# Exercise aim:
Copy all of the data below without altering a single line.

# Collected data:

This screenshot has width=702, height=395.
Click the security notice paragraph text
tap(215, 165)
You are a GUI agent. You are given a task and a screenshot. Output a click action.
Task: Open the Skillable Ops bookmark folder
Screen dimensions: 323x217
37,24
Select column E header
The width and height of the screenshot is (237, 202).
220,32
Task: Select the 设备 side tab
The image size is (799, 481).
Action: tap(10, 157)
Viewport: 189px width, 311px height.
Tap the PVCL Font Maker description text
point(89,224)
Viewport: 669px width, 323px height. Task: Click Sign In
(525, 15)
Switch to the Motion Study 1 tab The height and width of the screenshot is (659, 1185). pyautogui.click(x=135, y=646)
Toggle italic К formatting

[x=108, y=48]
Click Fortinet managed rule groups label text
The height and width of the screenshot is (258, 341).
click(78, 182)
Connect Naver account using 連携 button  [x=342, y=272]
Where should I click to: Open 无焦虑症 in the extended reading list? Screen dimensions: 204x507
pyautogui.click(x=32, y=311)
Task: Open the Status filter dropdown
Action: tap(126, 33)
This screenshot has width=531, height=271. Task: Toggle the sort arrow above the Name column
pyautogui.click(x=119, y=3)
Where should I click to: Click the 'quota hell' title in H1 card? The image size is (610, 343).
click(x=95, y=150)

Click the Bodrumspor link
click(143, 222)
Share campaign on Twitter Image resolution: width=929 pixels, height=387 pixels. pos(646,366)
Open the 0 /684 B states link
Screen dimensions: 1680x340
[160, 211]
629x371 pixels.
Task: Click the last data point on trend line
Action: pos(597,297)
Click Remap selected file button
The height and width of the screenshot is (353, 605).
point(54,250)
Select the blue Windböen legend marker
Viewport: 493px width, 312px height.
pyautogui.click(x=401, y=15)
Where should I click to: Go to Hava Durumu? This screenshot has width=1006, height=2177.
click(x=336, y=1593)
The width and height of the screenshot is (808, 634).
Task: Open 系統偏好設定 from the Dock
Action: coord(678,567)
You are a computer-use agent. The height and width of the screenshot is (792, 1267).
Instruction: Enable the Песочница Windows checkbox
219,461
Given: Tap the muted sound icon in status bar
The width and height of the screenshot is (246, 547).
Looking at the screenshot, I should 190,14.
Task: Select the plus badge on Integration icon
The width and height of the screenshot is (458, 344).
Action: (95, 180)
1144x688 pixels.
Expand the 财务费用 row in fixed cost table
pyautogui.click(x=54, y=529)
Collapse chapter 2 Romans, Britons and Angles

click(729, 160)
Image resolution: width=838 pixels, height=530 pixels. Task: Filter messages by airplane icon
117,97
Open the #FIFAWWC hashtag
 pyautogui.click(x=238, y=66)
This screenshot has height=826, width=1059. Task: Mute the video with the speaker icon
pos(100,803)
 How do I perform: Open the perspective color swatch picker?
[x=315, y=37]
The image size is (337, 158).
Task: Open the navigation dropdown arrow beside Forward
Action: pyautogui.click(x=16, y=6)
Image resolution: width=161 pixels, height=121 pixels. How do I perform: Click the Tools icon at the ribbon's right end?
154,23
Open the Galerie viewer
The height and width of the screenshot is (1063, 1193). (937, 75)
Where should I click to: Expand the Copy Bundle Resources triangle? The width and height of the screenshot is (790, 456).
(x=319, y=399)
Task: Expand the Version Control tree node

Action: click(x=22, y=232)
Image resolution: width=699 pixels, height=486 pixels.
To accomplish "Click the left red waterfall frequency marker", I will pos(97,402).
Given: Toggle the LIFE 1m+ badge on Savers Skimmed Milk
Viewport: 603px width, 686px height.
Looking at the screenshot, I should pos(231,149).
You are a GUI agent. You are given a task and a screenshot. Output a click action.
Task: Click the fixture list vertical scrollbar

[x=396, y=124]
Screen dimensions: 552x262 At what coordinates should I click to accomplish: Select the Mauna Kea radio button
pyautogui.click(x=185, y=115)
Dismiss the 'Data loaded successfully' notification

# Your solution:
This screenshot has width=702, height=395.
Click the security notice paragraph text
tap(215, 165)
You are a GUI agent. You are given a task and a screenshot. Output a click action.
Task: Open the Skillable Ops bookmark folder
Screen dimensions: 323x217
37,24
Select column E header
The width and height of the screenshot is (237, 202).
220,32
Task: Select the 设备 side tab
The image size is (799, 481).
Action: tap(10, 157)
Viewport: 189px width, 311px height.
Tap the PVCL Font Maker description text
point(89,224)
Viewport: 669px width, 323px height. Task: Click Sign In
(525, 15)
Switch to the Motion Study 1 tab The height and width of the screenshot is (659, 1185). pyautogui.click(x=135, y=646)
Toggle italic К formatting

[x=108, y=48]
Click Fortinet managed rule groups label text
The height and width of the screenshot is (258, 341).
click(78, 182)
Connect Naver account using 連携 button  [x=342, y=272]
Where should I click to: Open 无焦虑症 in the extended reading list? Screen dimensions: 204x507
pyautogui.click(x=32, y=311)
Task: Open the Status filter dropdown
Action: tap(126, 33)
This screenshot has width=531, height=271. Task: Toggle the sort arrow above the Name column
pyautogui.click(x=119, y=3)
Where should I click to: Click the 'quota hell' title in H1 card? The image size is (610, 343).
click(x=95, y=150)

Click the Bodrumspor link
click(143, 222)
Share campaign on Twitter Image resolution: width=929 pixels, height=387 pixels. pos(646,366)
Open the 0 /684 B states link
Screen dimensions: 1680x340
[160, 211]
629x371 pixels.
Task: Click the last data point on trend line
Action: pos(597,297)
Click Remap selected file button
The height and width of the screenshot is (353, 605).
point(54,250)
Select the blue Windböen legend marker
Viewport: 493px width, 312px height.
pyautogui.click(x=401, y=15)
Where should I click to: Go to Hava Durumu? This screenshot has width=1006, height=2177.
click(x=336, y=1593)
The width and height of the screenshot is (808, 634).
Task: Open 系統偏好設定 from the Dock
Action: coord(678,567)
You are a computer-use agent. The height and width of the screenshot is (792, 1267).
Instruction: Enable the Песочница Windows checkbox
219,461
Given: Tap the muted sound icon in status bar
The width and height of the screenshot is (246, 547).
Looking at the screenshot, I should 190,14.
Task: Select the plus badge on Integration icon
The width and height of the screenshot is (458, 344).
Action: (95, 180)
1144x688 pixels.
Expand the 财务费用 row in fixed cost table
pyautogui.click(x=54, y=529)
Collapse chapter 2 Romans, Britons and Angles

click(729, 160)
Image resolution: width=838 pixels, height=530 pixels. Task: Filter messages by airplane icon
117,97
Open the #FIFAWWC hashtag
 pyautogui.click(x=238, y=66)
This screenshot has height=826, width=1059. Task: Mute the video with the speaker icon
pos(100,803)
 How do I perform: Open the perspective color swatch picker?
[x=315, y=37]
The image size is (337, 158).
Task: Open the navigation dropdown arrow beside Forward
Action: pyautogui.click(x=16, y=6)
Image resolution: width=161 pixels, height=121 pixels. How do I perform: Click the Tools icon at the ribbon's right end?
154,23
Open the Galerie viewer
The height and width of the screenshot is (1063, 1193). (937, 75)
Where should I click to: Expand the Copy Bundle Resources triangle? The width and height of the screenshot is (790, 456).
(x=319, y=399)
Task: Expand the Version Control tree node

Action: click(x=22, y=232)
Image resolution: width=699 pixels, height=486 pixels.
To accomplish "Click the left red waterfall frequency marker", I will pos(97,402).
Given: Toggle the LIFE 1m+ badge on Savers Skimmed Milk
Viewport: 603px width, 686px height.
Looking at the screenshot, I should pos(231,149).
You are a GUI agent. You are given a task and a screenshot. Output a click action.
Task: Click the fixture list vertical scrollbar

[x=396, y=124]
Screen dimensions: 552x262 At what coordinates should I click to accomplish: Select the Mauna Kea radio button
pyautogui.click(x=185, y=115)
Dismiss the 'Data loaded successfully' notification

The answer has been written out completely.